__INSTRUÇÕES DA TAREFA__
Dê continuidade ao texto sobre a série “Missão: Impossível”, começando logo após a última frase apresentada.

__TRECHO DO DOCUMENTO__
════

A série “Missão: Impossível” viveu por um tempo de altos, baixos e uma reputação morna no geral. Depois de um primeiro filme que se tornou um clássico instantâneo dos gênero Ação por vários motivos, seja por uma cena específica ou a música tema, houve um segundo que falhou feio na tentativa de manter o nível de antes e um terceiro que, no geral, não é muito marcante. As coisas começaram a mudar no quarto filme, “Ghost Protocol“, que mesmo não sendo incrível já faz muito para repaginar a série e abrir caminho para a sequência de grandes obras que começa com “Rogue Nation” e atinge seu ápice em “Fallout“. A conclusão da série vem agora em duas partes, ambas dirigidas pelo diretor dos dois predecessores, Christopher McQuarrie, começando com o muito satisfatório “Dead Reckoning Part One”.

════

__DADOS FORNECIDOS__
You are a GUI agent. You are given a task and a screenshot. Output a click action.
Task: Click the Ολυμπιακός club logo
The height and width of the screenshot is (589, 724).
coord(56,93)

════

__RESULTADO DA TAREFA__
Uma arma nova está solta pelo mundo. Ela é conhecida apenas como “A Entidade” e até agora apenas demonstrou seu poder sem tomar lados, sem causar danos a ninguém e sem um propósito. Mas essa Entidade possui seus próprios objetivos e não é tão passiva quanto pode-se ter acreditar. Todas as nações sabem de seu potencial: quem dominar tal arma, dominará o mundo inteiro automaticamente. Não demora para começar uma corrida pela ferramenta necessária para subjugar a Entidade e a IMF logo se envolve também, com Ethan Hunt (Tom Cruise) indo contra ordens para evitar que qualquer homem tenha tanto poder em suas mãos.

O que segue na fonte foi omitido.